The Future by Naomi Alderman, review: A terrific skewering of power-hungry billionaires like Elon Musk

SpaceX owner and Tesla CEO Elon Musk speaks during a conversation with legendary game designer Todd Howard (not pictured) at the E3 gaming convention in Los Angeles, California, U.S., June 13, 2019. REUTERS/Mike Blake

Naomi Alderman is exceptional at world-building. We knew this already from her 2016 bestseller The Power, in which she imagined the patriarchy being overturned when women developed an ability to release electric jolts from their fingers.

The way Alderman took everyday life and twisted it into something both unfamiliar yet totally recognizable was extraordinary; it was no wonder it became an agenda-setting novel that won the Women’s Prize in 2017, was named a book of the year by everyone from Barack Obama to Bill Gates, and was recently adapted into a TV series for Amazon Prime.

Here, in The Future, Alderman pulls off that same feat: opening the pages of her first novel since The Power is less like reading and more like stepping into a parallel universe. Once inside, we are confronted with an environment where a handful of entitled tech billionaires are exploiting their power to the destruction of the planet. So far, so easy to relate to real life.
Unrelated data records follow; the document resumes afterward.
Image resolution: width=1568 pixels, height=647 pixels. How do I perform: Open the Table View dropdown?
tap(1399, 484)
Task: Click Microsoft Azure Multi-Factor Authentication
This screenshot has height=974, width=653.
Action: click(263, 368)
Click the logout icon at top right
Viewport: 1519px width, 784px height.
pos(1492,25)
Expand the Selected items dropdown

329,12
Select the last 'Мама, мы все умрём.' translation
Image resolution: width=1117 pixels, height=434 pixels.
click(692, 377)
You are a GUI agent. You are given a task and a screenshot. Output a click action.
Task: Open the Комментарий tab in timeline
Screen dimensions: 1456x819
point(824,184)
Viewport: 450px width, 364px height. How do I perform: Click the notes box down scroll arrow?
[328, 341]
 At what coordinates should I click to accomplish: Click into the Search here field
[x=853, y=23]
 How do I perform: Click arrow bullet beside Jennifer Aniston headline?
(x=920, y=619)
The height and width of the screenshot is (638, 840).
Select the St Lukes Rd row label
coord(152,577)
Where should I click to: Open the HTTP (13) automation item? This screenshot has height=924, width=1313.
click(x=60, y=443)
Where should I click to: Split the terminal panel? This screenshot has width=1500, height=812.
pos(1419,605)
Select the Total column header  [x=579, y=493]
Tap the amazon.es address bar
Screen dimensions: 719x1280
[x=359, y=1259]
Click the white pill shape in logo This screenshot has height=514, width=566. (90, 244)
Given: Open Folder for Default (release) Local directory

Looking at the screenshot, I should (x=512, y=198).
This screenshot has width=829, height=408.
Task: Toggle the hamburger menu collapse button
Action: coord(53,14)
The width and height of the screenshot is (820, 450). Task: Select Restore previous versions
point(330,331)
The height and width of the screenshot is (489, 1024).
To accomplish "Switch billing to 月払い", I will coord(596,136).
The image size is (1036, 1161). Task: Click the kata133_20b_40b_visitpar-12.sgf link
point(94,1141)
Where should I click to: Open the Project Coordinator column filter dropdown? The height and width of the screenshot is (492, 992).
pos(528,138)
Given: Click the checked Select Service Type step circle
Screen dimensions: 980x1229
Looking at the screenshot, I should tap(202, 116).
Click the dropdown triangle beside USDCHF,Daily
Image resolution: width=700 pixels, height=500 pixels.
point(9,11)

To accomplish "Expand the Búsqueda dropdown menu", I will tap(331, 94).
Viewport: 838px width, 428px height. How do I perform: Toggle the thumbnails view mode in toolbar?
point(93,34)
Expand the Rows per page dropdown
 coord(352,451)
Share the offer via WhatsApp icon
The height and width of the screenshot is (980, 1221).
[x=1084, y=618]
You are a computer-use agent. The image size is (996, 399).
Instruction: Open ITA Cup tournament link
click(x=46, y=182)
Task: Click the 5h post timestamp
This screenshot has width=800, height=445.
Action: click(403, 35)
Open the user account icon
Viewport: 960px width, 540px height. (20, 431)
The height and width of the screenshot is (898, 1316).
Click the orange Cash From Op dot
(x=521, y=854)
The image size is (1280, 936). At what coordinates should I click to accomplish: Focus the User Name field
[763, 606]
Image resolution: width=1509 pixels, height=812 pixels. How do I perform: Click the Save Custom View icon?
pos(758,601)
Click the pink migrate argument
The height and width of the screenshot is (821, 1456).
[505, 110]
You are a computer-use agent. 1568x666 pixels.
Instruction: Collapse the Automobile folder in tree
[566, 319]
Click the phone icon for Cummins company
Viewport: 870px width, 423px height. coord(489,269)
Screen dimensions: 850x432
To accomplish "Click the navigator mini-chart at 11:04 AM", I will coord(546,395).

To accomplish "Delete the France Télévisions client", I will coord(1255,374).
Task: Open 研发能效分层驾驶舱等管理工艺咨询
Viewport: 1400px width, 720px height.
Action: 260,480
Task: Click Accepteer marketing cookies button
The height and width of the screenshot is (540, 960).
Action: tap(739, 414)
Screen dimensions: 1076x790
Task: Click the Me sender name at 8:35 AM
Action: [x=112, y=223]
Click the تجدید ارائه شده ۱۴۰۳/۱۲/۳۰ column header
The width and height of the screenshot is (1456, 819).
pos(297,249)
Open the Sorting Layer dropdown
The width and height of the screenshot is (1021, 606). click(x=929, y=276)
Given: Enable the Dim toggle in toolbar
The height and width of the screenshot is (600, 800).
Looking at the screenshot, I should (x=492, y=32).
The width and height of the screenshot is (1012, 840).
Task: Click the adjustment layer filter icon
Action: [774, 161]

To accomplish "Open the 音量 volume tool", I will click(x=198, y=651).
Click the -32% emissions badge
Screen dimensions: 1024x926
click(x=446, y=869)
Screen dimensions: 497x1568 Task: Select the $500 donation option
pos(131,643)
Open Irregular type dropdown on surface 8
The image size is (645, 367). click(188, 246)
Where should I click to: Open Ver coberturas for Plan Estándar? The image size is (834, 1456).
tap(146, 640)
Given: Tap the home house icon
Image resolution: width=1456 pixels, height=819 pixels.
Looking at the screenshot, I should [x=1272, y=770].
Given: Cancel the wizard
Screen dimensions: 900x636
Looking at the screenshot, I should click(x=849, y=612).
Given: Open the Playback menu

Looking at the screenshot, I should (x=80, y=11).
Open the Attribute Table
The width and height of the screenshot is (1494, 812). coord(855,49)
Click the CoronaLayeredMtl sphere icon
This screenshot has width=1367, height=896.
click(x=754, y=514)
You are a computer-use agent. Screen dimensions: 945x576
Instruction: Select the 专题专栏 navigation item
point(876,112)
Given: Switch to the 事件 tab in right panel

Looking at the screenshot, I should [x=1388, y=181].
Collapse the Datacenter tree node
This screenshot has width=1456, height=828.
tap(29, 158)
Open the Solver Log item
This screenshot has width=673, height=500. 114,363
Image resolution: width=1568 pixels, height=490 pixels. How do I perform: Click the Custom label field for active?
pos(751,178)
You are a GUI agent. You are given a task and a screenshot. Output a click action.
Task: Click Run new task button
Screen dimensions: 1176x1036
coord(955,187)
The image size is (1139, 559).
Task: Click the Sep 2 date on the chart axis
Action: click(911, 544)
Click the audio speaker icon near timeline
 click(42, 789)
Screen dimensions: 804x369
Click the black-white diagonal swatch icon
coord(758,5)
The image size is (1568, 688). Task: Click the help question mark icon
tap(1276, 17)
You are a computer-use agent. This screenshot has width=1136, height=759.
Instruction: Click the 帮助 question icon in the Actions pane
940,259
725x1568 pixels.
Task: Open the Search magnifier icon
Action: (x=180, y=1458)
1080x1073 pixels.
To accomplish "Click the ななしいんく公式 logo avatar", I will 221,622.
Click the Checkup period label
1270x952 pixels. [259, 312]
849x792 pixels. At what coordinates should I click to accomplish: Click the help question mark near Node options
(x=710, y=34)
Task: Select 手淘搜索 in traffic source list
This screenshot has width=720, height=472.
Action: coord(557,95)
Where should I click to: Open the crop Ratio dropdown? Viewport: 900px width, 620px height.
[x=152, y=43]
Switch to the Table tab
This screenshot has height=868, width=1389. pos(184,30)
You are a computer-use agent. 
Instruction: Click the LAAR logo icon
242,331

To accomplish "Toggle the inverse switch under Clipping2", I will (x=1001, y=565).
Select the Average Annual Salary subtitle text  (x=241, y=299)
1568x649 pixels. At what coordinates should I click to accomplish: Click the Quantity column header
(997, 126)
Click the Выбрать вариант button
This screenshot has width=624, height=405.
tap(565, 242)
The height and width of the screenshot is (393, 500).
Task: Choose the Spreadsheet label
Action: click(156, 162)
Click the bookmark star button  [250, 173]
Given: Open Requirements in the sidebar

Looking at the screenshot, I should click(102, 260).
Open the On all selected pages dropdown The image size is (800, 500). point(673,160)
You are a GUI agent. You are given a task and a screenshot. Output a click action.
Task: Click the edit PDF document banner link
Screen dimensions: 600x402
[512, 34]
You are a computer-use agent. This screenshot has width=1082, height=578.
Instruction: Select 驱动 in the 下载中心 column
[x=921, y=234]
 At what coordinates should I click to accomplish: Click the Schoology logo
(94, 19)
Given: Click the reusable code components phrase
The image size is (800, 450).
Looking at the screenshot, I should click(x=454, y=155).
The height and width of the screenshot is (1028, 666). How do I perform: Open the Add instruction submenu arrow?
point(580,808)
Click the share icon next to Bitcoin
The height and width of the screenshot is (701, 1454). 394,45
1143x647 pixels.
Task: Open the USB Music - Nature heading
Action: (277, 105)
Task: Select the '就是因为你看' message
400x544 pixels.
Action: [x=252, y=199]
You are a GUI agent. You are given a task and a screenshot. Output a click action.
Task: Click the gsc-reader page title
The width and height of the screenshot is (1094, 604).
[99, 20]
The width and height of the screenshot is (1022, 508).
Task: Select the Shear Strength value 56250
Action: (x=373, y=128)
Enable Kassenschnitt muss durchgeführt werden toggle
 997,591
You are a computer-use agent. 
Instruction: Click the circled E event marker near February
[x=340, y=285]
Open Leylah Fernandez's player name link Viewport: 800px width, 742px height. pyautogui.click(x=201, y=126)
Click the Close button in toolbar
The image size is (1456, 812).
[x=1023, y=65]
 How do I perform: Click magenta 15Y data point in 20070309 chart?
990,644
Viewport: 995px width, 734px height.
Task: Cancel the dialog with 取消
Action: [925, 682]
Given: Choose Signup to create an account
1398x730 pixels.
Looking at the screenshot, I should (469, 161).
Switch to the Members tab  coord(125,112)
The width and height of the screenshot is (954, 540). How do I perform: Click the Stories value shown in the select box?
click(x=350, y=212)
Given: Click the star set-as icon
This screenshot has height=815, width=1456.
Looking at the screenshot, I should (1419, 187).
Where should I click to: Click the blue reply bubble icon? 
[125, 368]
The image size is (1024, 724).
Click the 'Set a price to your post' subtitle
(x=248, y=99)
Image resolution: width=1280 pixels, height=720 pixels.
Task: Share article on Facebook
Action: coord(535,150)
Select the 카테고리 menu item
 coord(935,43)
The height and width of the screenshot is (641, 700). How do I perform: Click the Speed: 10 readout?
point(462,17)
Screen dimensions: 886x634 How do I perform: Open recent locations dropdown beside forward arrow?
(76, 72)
But Alderman has clearly had a lot of fun with imagining futurist technology – we have concepts such as private weather systems (rain can be swapped for sun) and screens that pop up from sleeve cuffs. The atmosphere, meanwhile, is constantly teetering on the brink of apocalypse, where “preppers” and forums dedicated to survivalism are the norm.

The plot is as intricate as the setting. The book begins as three tech chief executives – social media mogul Lenk Sketlish, computing boss Ellen Bywater, and chief executive of an Amazon-like business giant Zimri Nommik – have been informed by AI that the world is about to end. The cause? A pandemic worse than Covid. The trio board a private jet to a secret doomsday bunker, and the final sentence of this prologue sums up their self-centred elitism perfectly: “They weren’t leaving the world, the world was leaving them”.

The Future then zips back in time “a few months before the end of the world” and across the globe to Singapore, just as Chinese-American survivalist influencer Lai Zhen is the subject of an assassination attempt. Despite the videos she has made about how to master your fear in emergency situations, it turns out all she hears inside her head as shots are fired is “her own stupid voice saying: You might piss your pants”.

Next, we rewind another six months, and are introduced to Martha Einkorn, who grew up in an oppressive religious cult and now works in California as an assistant to Sketlish. Martha and Zhen meet at a conference in London and quickly begin an affair, but the story properly kicks off when we learn Martha is plotting with a group of rebels to take control away from the Silicon Valley billionaires.

In this sense, The Future is a Russian doll of a book: a love story wrapped up in a tale of a heist, all of which is inside a fable about big tech, climate change, morality, and inequality.